= EXERCISE AIM =
Your task is to repeat the entries exactly from their first line through the line with "Task: Download the", and to stop there.

══ DATASET RECORDS

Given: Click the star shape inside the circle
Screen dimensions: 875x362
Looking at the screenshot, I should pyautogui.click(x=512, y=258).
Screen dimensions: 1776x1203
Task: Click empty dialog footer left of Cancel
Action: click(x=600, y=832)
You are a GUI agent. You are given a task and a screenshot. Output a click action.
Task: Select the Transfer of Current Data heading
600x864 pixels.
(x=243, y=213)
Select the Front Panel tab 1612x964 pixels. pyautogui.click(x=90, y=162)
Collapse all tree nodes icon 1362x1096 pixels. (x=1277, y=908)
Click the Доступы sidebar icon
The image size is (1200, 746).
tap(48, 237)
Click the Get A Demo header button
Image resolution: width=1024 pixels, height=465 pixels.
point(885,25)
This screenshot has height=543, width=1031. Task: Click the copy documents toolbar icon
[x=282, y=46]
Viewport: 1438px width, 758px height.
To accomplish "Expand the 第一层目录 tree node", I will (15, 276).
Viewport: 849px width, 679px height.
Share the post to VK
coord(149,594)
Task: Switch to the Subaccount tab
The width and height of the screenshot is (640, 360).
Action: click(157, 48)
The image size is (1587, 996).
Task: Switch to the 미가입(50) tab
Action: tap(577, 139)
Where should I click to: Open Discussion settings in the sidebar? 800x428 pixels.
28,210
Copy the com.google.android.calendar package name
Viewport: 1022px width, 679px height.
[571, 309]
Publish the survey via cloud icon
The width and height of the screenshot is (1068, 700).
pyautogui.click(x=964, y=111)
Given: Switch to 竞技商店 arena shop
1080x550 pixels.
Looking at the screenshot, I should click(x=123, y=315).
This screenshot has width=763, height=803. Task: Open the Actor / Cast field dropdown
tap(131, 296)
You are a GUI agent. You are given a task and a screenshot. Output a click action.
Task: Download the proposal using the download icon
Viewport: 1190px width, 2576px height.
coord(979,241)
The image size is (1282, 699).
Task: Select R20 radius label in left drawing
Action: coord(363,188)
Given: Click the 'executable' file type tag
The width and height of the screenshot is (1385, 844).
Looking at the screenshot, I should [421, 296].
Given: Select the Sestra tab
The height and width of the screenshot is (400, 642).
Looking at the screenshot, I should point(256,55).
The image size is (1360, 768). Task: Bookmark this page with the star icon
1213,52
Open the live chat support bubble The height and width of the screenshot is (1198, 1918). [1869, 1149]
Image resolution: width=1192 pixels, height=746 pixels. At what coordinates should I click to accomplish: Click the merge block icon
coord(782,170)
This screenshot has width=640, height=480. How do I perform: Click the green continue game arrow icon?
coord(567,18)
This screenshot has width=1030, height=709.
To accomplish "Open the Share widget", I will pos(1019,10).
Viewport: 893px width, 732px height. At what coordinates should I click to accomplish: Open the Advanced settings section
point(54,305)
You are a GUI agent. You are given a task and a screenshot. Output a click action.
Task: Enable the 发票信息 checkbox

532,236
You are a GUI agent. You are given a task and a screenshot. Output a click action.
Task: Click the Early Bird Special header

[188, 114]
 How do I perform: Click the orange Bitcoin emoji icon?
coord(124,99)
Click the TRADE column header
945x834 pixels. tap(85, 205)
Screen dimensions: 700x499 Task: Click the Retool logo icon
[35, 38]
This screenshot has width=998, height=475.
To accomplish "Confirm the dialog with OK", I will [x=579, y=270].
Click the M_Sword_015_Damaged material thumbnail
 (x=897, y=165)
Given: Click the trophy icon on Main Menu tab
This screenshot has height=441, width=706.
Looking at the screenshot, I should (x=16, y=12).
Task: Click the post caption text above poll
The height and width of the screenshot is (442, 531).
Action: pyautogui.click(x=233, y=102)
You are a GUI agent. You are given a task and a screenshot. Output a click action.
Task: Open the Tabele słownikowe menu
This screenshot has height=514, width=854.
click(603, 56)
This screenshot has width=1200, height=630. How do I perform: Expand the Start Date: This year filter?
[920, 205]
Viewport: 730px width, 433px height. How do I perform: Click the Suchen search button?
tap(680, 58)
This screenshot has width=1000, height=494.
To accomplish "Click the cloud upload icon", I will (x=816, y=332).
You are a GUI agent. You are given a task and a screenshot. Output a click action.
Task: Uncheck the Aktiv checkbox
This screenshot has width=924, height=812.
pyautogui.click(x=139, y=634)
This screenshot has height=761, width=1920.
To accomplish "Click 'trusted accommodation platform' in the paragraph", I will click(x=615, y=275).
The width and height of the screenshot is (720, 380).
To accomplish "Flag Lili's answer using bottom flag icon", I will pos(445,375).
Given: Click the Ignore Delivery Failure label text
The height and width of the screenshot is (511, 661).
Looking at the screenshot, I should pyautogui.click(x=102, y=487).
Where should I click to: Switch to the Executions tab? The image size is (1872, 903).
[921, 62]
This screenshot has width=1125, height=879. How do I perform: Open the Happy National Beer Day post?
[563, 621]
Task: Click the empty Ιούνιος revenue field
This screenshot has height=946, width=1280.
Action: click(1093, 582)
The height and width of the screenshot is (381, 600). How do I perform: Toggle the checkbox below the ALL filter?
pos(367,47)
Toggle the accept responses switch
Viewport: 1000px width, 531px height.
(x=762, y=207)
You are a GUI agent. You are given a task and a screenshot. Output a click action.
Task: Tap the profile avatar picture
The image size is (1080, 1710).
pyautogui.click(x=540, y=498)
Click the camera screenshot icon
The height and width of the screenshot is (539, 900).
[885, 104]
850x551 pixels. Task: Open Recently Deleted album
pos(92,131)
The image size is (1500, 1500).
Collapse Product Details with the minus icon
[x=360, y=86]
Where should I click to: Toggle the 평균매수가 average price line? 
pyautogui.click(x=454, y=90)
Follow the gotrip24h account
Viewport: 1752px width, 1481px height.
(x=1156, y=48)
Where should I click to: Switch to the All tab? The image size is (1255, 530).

════

= ANSWER BOX =
Given: Click the star shape inside the circle
Screen dimensions: 875x362
Looking at the screenshot, I should pyautogui.click(x=512, y=258).
Screen dimensions: 1776x1203
Task: Click empty dialog footer left of Cancel
Action: click(x=600, y=832)
You are a GUI agent. You are given a task and a screenshot. Output a click action.
Task: Select the Transfer of Current Data heading
600x864 pixels.
(x=243, y=213)
Select the Front Panel tab 1612x964 pixels. pyautogui.click(x=90, y=162)
Collapse all tree nodes icon 1362x1096 pixels. (x=1277, y=908)
Click the Доступы sidebar icon
The image size is (1200, 746).
tap(48, 237)
Click the Get A Demo header button
Image resolution: width=1024 pixels, height=465 pixels.
point(885,25)
This screenshot has height=543, width=1031. Task: Click the copy documents toolbar icon
[x=282, y=46]
Viewport: 1438px width, 758px height.
To accomplish "Expand the 第一层目录 tree node", I will (15, 276).
Viewport: 849px width, 679px height.
Share the post to VK
coord(149,594)
Task: Switch to the Subaccount tab
The width and height of the screenshot is (640, 360).
Action: click(157, 48)
The image size is (1587, 996).
Task: Switch to the 미가입(50) tab
Action: tap(577, 139)
Where should I click to: Open Discussion settings in the sidebar? 800x428 pixels.
28,210
Copy the com.google.android.calendar package name
Viewport: 1022px width, 679px height.
[571, 309]
Publish the survey via cloud icon
The width and height of the screenshot is (1068, 700).
pyautogui.click(x=964, y=111)
Given: Switch to 竞技商店 arena shop
1080x550 pixels.
Looking at the screenshot, I should click(x=123, y=315).
This screenshot has width=763, height=803. Task: Open the Actor / Cast field dropdown
tap(131, 296)
You are a GUI agent. You are given a task and a screenshot. Output a click action.
Task: Download the proposal using the download icon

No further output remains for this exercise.